*WHAT YOU ARE ASKED TO DO*.
Reproduce, verbatim, every line of the data from the line containing "Given: Click the 16,50€ total amount" through the final line of the data, both included.

============================================================

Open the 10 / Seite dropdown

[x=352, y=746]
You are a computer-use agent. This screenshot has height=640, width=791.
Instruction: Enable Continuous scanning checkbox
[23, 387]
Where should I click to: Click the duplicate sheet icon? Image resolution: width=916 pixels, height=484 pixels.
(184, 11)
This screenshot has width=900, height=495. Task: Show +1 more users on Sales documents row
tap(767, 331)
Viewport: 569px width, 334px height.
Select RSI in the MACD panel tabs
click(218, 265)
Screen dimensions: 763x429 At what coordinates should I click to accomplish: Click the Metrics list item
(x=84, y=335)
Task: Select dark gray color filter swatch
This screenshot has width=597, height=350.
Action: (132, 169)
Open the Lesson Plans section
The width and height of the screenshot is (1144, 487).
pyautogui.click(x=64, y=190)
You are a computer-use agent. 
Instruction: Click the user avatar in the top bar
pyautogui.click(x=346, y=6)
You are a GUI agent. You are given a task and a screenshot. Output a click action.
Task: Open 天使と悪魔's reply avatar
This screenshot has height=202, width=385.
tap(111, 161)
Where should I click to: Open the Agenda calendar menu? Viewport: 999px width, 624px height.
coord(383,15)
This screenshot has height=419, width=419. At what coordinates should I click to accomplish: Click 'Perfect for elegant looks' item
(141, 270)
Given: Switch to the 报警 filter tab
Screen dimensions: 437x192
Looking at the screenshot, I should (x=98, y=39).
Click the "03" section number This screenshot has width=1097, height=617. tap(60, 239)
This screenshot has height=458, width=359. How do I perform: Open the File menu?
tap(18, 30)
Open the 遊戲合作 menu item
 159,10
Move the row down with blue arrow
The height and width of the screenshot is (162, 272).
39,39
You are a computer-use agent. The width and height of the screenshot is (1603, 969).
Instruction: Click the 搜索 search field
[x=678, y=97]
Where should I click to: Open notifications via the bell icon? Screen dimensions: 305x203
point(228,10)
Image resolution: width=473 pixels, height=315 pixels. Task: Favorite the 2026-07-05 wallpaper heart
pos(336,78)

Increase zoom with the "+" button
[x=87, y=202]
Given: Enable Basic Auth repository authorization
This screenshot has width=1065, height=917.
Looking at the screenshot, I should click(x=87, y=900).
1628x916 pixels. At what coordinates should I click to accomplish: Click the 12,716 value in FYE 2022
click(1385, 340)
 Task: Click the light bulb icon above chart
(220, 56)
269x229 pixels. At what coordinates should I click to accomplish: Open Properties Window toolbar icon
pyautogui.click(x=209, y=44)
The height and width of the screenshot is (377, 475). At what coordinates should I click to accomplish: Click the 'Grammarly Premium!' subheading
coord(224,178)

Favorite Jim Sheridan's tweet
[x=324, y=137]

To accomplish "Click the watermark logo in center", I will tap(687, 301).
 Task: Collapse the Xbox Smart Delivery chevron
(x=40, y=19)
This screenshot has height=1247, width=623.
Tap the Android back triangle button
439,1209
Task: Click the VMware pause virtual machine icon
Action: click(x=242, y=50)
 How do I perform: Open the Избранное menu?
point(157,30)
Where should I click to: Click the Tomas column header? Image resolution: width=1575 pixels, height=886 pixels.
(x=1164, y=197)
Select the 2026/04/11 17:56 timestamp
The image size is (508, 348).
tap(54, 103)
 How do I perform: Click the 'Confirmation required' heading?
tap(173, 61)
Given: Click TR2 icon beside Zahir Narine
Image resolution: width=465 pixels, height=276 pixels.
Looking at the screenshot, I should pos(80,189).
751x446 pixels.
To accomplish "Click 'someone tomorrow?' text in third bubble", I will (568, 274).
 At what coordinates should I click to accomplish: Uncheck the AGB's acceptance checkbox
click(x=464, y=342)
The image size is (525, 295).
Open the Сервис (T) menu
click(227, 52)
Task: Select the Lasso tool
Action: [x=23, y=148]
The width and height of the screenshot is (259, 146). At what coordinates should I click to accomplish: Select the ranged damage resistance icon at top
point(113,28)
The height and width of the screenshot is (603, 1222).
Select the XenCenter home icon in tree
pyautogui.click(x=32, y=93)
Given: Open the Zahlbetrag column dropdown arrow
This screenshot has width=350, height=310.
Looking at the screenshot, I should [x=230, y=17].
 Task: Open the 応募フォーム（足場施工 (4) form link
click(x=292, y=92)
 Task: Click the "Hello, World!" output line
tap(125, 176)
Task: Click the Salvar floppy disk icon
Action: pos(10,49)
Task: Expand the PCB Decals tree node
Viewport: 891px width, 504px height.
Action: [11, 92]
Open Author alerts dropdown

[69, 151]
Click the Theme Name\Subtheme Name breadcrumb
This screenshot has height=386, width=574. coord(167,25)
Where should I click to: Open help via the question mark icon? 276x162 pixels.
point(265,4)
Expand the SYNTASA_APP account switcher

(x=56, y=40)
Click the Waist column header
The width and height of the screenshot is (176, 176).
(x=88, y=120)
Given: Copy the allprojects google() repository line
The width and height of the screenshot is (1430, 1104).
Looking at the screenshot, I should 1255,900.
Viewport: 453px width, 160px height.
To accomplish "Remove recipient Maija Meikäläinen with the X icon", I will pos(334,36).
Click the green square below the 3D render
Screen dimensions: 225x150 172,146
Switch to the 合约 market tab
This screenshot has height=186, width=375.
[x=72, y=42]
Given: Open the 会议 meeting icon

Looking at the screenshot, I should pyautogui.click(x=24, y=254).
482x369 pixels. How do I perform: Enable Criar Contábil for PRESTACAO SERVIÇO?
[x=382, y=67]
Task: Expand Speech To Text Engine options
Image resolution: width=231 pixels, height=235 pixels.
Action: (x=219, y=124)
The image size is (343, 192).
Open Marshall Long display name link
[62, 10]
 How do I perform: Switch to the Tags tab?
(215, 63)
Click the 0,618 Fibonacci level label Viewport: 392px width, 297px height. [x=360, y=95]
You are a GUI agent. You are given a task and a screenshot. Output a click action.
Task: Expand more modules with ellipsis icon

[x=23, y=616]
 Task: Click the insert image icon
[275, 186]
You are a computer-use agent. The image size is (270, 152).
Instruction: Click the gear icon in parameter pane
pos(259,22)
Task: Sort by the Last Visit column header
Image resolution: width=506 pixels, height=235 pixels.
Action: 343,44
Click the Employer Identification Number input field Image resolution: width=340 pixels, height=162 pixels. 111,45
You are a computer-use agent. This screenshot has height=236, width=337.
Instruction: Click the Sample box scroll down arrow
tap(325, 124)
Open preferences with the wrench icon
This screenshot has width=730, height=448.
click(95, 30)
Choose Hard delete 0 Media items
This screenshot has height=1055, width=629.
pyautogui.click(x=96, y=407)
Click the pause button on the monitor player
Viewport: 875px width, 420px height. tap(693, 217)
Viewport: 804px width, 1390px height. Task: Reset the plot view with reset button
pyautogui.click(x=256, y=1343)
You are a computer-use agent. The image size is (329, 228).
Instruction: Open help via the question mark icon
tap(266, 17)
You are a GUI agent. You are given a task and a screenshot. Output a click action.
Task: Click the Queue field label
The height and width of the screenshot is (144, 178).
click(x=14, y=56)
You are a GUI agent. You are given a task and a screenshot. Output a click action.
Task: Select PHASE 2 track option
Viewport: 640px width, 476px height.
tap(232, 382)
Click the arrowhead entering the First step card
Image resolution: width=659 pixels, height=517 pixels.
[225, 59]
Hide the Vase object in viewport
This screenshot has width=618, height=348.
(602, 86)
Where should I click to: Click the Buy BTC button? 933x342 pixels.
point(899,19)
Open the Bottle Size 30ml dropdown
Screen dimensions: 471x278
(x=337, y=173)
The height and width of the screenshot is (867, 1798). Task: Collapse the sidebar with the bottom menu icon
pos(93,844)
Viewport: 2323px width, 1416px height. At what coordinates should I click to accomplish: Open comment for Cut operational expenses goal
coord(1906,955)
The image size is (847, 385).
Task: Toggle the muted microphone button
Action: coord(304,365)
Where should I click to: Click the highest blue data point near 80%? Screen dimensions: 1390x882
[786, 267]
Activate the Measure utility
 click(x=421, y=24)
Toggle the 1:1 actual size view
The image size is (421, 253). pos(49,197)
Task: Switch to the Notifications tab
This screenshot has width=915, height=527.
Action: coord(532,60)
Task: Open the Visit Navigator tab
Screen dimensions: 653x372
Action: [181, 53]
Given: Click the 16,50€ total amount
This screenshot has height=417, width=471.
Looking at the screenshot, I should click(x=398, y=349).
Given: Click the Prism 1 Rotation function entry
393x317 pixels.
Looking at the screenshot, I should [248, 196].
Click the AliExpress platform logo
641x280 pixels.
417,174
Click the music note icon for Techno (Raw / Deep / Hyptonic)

============================================================

*OUTPUT OF THE EXERCISE*.
Given: Click the 16,50€ total amount
This screenshot has height=417, width=471.
Looking at the screenshot, I should click(x=398, y=349).
Given: Click the Prism 1 Rotation function entry
393x317 pixels.
Looking at the screenshot, I should [248, 196].
Click the AliExpress platform logo
641x280 pixels.
417,174
Click the music note icon for Techno (Raw / Deep / Hyptonic)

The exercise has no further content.